## Selection:
[START]

American Marketer


Branded Instagram video engagement beats out YouTube, Facebook: L2

July 7, 2017

Video marketing performs surprisingly well on Instagram for brands.


While video marketing continues to thrive on YouTube and Facebook, Instagram has emerged as a surprisingly strong platform for film-based consumer engagement.

Facebook and YouTube both routinely see more brand engagement in general, but according to recent findings from L2, Instagram actually outperforms both when it comes to video views between customers and brands. Luxury brands in particular can use this information to their advantage and plan their video budgets around the highly engaged Instagram audience.

"Social platforms have emerged as a vital component of a strong digital video strategy," said Mike Froggatt, director of intelligence research at L2, New York.

"Despite the fact that a slim majority of brands deploy on all four major video platforms, best-in-class brands are aware that each platform has a distinct value proposition and a different path to success," he said. "Content must be created and deployed on a campaign and platform-specific basis."

[END]

## Dataset extract:
[START]

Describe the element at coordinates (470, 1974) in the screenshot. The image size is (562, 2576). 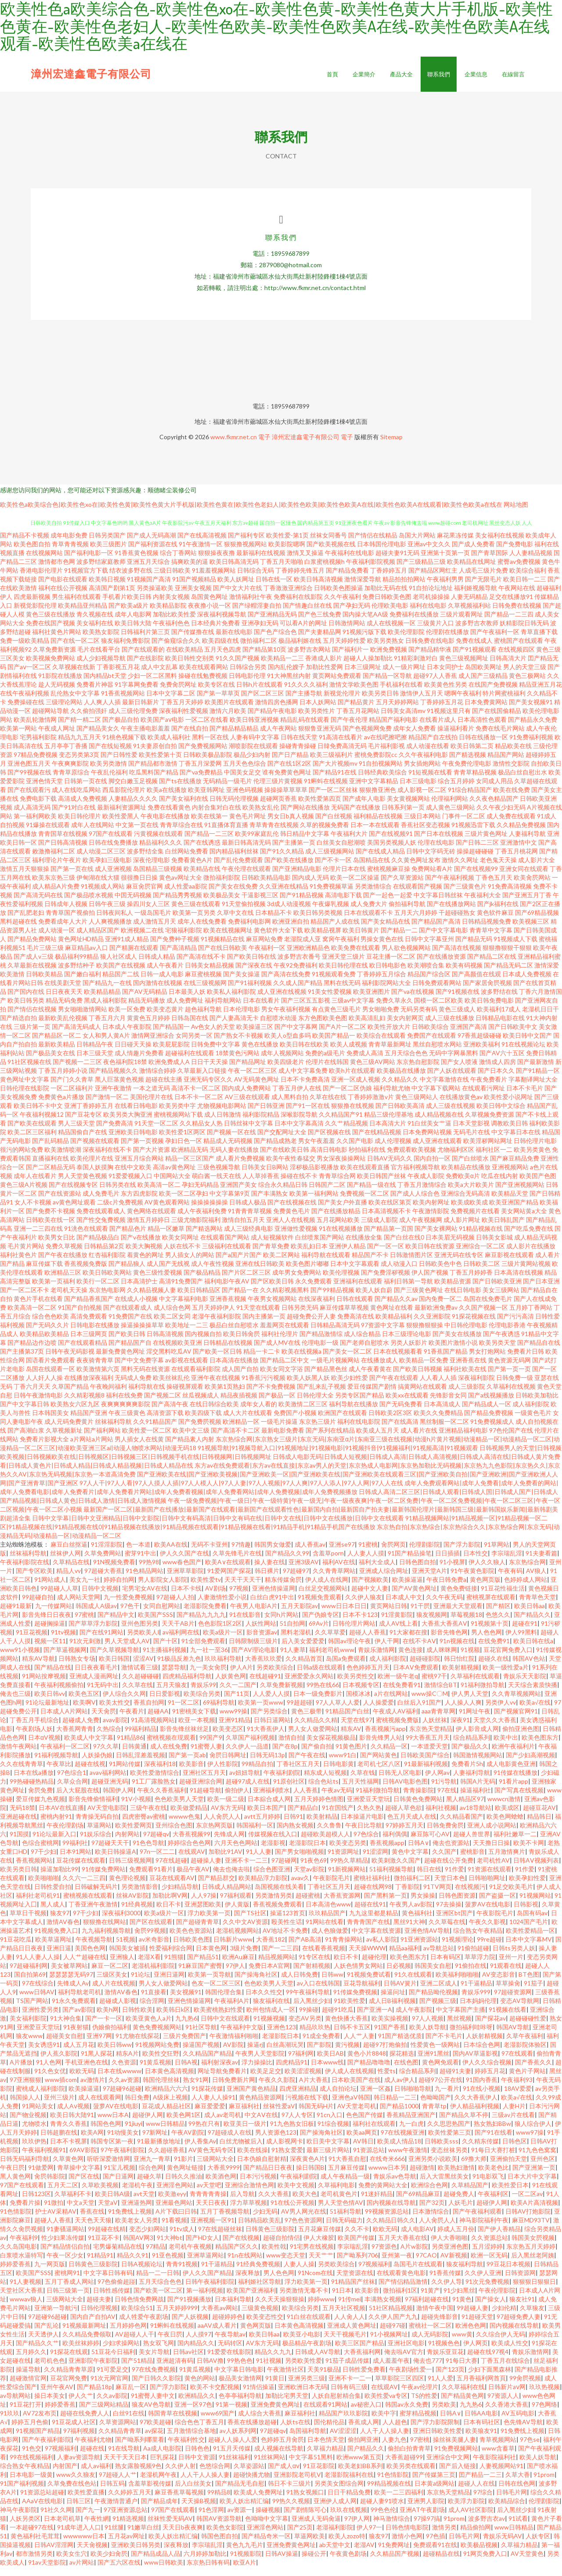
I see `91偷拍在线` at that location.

[END]

## Direction 1:
From the article on branded Instagram video engagement, list every online platform it names.
## Direction 2:
Carry on the article on branded Instagram video engagement, starting after its final sentence.

## Task answer 1:
Instagram, YouTube, Facebook

## Task answer 2:
Video marketing
Video marketing is huge in the retail industry, and particularly for luxury brands, which offer highly aspirational content.

This makes video a perfect medium for luxury brands as they can showcase their products in motion and in the context of a luxury lifestyle.

YouTube is understandably a major player in this area, offering high organic view rates across retail sectors.

Luxury brands are one of the top organic view performers on YouTube at 17 percent. In comparison, activewear has the highest organic view rate at 24 percent.

Brands such as Chanel get a lot of mileage out of Instagram videos. Image credit: Chanel

However, video engagement on YouTube for brands is at just 0.3 percent. Facebook performs only slightly better in this regard at 1.5 percent.

Surprisingly, both platforms are far surpassed by Instagram in terms of garnering brand engagement on video content. Instagram boasts an impressive 16 percent video engagement rate for brands.

Brands can also make use of television advertising as a way of driving up digital video interaction as well. L2 points out Nike’s February 2017 Equality campaign as a good example, after it ran on TV and received 57 percent organic view rate on social media and 4 million organic views on Facebook.

Similarly, Ford Motor Company’s Lincoln has exhibited how television spots during major events are still extremely powerful with a 28 percent increase in interest on a vehicle during Grammy positioning.

Lincoln Continental’s share of interest among midsize luxury sedans grew 24 percent on the day of the Grammys, during which its spot aired. The new campaign features a performance from blues musician Gary Clark Jr, fitting with the theme of the musical awards show (see story).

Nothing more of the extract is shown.